Thankfully I was escorted out by embarrassed friends and the brides sister is alive to this day.
So that was England. Oh and Poland. It was early September that I returned to Korea, to the same school as before, for a nice pay rise but without many of the people who had made last year such fun. I still had good friends, but those that had left, had left Daegu for good and so it was with some sorrow that I waited to board my flight. I was to fly to Dubai, where I would change on to another flight that would whisk me to Korea, a long and stressful journey at the best of times.
So you can imagine my mood taking a turn for the worse when an official announcement rang out...
"Ladies and Gentleman there will be a slight delay to boarding, because we have several passengers in wheelchairs who need some assistance and will be given priority for boarding."
WHAT? I spun around and sure enough, there they were. The several passengers in wheelchairs who needed some assistance. Only there were not several, there was at least twenty of them and they all had matching tracksuits. They appeared to be some sort of sports team. Since when do sports teams "need assistance"? I walked over to have a closer look, and my anger began to rise.
They all had legs. All of them. Not only that, but full, strong looking legs in tracksuits no less. There was not a withered leg amongst them and they were smiling. I wasn't smiling, but then again I wasn't getting priority boarding with assistance whilst relaxing in a snazzy tracksuit was I?
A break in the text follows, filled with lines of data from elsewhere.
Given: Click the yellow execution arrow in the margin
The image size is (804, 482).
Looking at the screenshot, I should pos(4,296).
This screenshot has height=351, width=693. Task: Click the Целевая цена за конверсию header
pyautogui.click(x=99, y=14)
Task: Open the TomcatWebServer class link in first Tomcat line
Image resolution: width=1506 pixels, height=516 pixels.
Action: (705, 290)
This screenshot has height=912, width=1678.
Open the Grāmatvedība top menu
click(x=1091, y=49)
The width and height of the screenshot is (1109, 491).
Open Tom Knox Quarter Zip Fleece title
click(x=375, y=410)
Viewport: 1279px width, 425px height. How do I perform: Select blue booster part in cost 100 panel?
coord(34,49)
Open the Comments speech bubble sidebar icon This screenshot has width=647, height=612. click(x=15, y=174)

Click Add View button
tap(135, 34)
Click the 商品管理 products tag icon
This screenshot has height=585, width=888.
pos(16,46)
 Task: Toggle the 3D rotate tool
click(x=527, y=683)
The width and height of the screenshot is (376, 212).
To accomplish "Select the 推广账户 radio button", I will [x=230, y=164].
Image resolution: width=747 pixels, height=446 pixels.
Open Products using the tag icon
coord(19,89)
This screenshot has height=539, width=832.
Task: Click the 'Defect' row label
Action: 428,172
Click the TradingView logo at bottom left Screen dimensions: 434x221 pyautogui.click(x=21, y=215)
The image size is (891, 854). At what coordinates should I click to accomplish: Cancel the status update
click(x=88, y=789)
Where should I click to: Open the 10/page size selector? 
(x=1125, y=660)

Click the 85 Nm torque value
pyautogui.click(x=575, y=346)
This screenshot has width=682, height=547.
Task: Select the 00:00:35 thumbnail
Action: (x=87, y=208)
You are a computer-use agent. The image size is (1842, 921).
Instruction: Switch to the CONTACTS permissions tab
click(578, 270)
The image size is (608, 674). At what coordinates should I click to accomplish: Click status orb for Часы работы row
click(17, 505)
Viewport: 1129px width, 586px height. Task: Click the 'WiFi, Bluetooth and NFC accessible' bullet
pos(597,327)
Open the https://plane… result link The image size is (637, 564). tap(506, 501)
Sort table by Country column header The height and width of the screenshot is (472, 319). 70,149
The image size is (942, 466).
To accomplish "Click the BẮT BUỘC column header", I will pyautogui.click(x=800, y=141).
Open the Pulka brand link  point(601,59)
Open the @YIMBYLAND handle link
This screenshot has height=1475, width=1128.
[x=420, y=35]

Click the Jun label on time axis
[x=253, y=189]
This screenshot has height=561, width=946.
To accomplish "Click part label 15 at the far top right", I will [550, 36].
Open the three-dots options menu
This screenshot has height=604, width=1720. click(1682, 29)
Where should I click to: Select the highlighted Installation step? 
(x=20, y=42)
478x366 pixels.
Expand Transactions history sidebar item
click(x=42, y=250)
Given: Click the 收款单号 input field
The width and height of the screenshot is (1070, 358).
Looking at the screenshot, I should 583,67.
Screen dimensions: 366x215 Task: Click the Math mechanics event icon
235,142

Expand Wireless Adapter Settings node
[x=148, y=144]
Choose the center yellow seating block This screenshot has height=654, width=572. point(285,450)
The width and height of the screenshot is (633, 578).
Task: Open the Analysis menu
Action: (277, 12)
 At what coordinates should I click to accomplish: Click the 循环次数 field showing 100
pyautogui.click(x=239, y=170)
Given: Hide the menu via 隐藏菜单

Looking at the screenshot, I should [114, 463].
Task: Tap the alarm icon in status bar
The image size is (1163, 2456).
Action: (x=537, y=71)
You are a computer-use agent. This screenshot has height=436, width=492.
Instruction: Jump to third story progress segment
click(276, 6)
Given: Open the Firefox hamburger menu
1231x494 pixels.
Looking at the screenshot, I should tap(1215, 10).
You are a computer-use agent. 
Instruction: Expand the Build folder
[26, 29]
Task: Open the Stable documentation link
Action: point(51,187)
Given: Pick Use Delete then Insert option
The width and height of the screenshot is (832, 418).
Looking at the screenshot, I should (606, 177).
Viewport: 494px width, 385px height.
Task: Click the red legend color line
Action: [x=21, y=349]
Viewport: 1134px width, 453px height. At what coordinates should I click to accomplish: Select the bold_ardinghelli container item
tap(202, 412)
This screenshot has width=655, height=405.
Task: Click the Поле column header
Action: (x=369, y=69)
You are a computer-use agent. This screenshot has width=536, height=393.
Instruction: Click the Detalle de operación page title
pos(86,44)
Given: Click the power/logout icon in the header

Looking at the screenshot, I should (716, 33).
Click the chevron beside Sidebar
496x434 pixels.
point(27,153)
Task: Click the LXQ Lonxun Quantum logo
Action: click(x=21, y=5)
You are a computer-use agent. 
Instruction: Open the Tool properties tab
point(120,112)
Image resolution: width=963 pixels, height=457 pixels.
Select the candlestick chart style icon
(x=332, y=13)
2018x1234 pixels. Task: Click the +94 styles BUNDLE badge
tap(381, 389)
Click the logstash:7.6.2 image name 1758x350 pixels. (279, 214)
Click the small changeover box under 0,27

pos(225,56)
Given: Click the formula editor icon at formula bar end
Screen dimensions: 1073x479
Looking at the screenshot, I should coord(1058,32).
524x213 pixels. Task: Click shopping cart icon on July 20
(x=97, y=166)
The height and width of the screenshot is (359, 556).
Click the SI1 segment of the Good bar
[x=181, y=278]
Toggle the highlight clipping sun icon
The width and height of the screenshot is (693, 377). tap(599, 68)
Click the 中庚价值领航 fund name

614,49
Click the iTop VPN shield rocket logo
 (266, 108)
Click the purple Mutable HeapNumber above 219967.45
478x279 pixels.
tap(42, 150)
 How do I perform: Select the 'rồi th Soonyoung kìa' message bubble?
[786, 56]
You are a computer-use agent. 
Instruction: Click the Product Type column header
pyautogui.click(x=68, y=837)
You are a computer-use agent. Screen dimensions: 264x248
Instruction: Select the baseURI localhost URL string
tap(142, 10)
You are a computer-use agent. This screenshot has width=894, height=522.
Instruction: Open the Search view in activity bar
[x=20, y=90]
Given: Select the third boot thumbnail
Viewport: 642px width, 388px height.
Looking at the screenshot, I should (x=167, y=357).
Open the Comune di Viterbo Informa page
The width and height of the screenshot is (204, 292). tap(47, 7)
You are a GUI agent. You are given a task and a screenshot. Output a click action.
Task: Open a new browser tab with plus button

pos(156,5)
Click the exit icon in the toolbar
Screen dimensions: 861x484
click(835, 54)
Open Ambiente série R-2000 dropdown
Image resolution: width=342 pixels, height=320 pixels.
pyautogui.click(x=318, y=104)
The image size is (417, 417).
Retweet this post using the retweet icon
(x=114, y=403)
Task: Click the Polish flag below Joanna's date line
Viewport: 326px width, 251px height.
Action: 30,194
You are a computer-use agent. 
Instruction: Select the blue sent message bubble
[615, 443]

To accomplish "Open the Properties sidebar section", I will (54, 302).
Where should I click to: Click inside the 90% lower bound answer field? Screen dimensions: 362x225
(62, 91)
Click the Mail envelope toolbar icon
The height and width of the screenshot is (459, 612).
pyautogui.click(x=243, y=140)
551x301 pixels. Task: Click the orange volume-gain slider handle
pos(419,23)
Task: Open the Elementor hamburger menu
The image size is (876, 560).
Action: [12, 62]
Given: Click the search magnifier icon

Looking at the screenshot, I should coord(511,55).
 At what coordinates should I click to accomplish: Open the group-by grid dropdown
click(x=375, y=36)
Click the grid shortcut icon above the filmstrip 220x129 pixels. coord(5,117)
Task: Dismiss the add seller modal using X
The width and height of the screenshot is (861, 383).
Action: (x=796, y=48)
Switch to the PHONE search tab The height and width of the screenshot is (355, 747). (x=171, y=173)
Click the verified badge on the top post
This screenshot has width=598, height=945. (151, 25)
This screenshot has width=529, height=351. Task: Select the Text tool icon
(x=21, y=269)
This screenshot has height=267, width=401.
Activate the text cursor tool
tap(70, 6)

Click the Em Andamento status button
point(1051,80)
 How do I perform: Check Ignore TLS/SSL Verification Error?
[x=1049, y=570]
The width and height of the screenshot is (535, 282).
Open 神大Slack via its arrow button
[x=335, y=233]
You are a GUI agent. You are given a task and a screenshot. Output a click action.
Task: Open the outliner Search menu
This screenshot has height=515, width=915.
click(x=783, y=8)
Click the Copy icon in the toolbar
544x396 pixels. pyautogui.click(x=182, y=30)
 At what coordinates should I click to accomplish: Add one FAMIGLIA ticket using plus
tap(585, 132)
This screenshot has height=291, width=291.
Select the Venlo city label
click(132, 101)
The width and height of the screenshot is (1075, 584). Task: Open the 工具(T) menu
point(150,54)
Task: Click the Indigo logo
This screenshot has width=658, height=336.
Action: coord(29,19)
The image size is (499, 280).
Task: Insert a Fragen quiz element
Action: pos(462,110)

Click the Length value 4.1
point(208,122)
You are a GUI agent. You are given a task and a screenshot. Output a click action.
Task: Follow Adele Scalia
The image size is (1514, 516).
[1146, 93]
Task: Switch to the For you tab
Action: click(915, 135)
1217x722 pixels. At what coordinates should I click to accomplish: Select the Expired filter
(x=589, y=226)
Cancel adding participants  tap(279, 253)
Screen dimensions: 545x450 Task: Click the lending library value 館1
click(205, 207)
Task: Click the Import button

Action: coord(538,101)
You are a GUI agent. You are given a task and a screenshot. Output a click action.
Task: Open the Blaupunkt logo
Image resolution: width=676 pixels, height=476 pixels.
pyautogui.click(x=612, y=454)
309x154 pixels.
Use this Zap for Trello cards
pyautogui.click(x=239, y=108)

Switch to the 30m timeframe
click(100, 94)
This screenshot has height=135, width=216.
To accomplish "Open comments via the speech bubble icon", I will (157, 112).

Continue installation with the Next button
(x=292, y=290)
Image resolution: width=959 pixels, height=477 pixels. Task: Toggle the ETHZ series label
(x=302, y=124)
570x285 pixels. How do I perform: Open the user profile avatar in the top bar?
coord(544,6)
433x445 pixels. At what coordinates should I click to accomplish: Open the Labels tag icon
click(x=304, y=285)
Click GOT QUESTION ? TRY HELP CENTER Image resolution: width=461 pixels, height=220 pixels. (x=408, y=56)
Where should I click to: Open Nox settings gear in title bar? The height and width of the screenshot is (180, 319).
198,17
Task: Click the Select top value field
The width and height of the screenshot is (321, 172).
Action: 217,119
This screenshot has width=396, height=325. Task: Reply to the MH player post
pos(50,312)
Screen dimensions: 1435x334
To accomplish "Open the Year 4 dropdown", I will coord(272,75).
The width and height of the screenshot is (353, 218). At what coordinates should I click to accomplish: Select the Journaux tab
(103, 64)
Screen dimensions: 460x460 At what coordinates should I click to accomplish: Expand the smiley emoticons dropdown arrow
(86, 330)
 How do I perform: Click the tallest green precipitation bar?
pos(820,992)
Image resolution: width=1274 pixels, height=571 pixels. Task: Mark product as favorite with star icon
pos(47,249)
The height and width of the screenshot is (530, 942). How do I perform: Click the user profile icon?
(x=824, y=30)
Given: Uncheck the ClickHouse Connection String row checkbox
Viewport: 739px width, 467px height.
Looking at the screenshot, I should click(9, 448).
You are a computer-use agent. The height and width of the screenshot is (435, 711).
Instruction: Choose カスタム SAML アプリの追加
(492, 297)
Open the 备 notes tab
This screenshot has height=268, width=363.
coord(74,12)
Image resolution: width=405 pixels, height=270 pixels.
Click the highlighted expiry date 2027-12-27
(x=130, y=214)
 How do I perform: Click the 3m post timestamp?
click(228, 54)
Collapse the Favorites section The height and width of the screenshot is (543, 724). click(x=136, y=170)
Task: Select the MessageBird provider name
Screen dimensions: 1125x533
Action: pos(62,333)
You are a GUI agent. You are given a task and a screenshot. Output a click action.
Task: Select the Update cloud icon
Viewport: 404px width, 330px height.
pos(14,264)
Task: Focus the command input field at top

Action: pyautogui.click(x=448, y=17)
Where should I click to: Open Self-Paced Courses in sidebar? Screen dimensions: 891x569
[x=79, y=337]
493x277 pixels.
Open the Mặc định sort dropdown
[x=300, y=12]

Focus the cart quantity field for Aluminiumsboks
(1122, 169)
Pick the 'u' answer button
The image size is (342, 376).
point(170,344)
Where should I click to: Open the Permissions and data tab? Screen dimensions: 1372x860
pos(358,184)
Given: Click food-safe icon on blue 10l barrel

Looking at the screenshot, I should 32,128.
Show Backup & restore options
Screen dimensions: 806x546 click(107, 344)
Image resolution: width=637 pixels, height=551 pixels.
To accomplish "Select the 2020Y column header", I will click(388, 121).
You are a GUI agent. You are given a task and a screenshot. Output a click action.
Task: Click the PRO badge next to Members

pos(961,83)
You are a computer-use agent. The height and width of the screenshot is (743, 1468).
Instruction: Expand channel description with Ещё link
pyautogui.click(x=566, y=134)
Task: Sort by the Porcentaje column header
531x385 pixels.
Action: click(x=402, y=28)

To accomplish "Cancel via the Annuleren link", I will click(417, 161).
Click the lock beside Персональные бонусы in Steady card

As they wheeled away I fought to control my fury. If I walk onto this plane and find that they are in first class, someone else is going to be in a wheelchair by the end of this flight. As I began to walk towards the plane I became convinced they would be swanning about in first class, drinking champagne and laughing at the able bodied.
Surely I was not the only one annoyed by this discrimination? I looked about and everyone else seemed cheerful and calm. Where were the obnoxious and the arrogant? This flight was going to Dubai for Gods Sake. Surely it couldn't be hard to find someone vile on here, afterall 99% of people who holiday there are repugnant scum aren't they? I should be in my element.
Nothing. Just smiles and laughter. Probably looking forward to making fun of some Arab custom or spending their loose change on a sex slave from the third world whose been shipped into one of the 14 Star Hotels. Heartless Bastards.
Ah YES...no wheelchairs in First Class. In your face wheelchair team, get back into economy with the rest of us. It's not like you need the leg room anyway. Arrogant swines, I bet they tried to demand first class; with their new tracksuits and...I dropped my hand luggage. A friendly man in a wheelchair picked it up and handed it to me.
I thanked him and contemplated saying what a disgrace it was that his team hadn't been given First Class when it was not even full. But he might think that patronising and I wouldn't want anyone to get the idea that I was ignorant.
There were no more incidents of note on my journey and I arrived in Seoul to go and visit Rudeboy Yatesy for a few days of merriment, before I headed back down to Daegu to meet some new teachers, and to embark upon another year of pretending to be a teacher.
If you have missed the internets most asinine stories, then rejoice, I will be back once a week. If you were glad to see the back of them, then I hope you stub your toe whilst walking down a busy street. Until next time...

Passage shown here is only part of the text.